◆ Goal of the exercise ◆
In the passage below about the neighbor's steers, how long before butchering does Dale stop raising his beef on pasture alone and begin feeding grain?

-- Begin Source document --

On our way out to bring the horses in, we came across our neighbor, worming and tagging his new steers. He breeds most of his own, but these four he bought at the cattle auction---they are this year's calves, and one of them is completely wild. So we got to watch as he maneuvered them through the chute, gave them their shots, punched holes in their ears for the tags, and then let them out again, onto the knee-high grass.

The wild one gave some trouble, but Dale just stood back and looked until he figured out how to get it done. I know the feeling in his head, as he turned the puzzle pieces this way and that, taking his time, until he figured out how to get the wild one by himself in the chute. We've been doing a lot of this kind of physical problem-solving lately. Again and again, we learn that sometimes you just have to step back and think about it until it all clicks, and you see what to do.

Dale had brought one of his older steers in with these young ones, because 'he's a particularly docile and pleasant steer'. This is Number 16. Now, I've had my eye on 16 ever since we moved in, because I thought, 'Now THAT is a good-looking steer'. I have, apparently, learned to judge steers from Bill and Carl, because Dale also thinks he's a particularly good-looking steer. This is all so familiar to me, what he's doing over there. I recognize it. It's comforting to see someone farm the way I remember it from when I was small. I have a level of knowledge about this that goes down into my toes, because I learned it hanging around the barn when I was too small to know better than to eat raw soybeans.

So then, we were leaning over the fence, talking to Dale and Genevieve, and I got my order in for 1/2, possibly a whole beef, come fall butchering time. (A couple of friends have said they want to go in on it with us, so it's not as crazy as it sounds!) Dale raises his beef on pasture, without hormones, all the way to five weeks before butchering. Then he feeds them grain for a short time to tenderize them. Then he has the butcher come, right there, on his property, so the steers don't get scared or dragged or beaten. They never have time to panic or get upset. They just get quickly and efficiently killed and butchered into little packages for the freezer. Our neighbors make an event of it, betting on weights with lots of friends who come around to help or heckle, as the case may be.

-- End Source document --
-- Begin Data shown --

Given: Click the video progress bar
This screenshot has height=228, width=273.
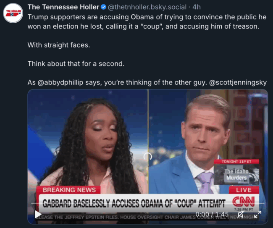Looking at the screenshot, I should point(148,203).
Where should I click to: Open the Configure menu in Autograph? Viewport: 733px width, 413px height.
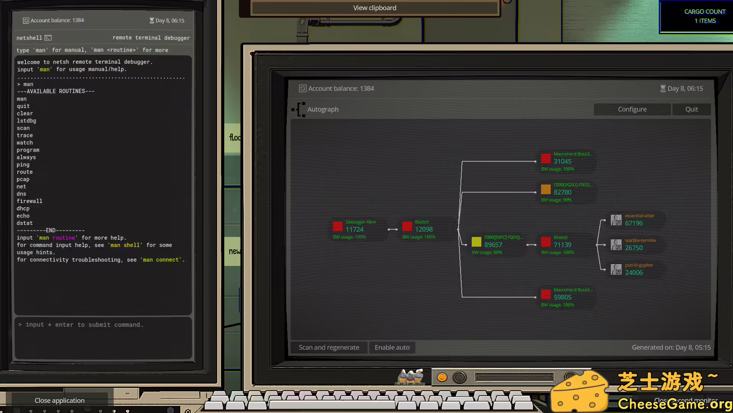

-- End Data shown --

◆ Exercise response ◆
Five weeks before butchering.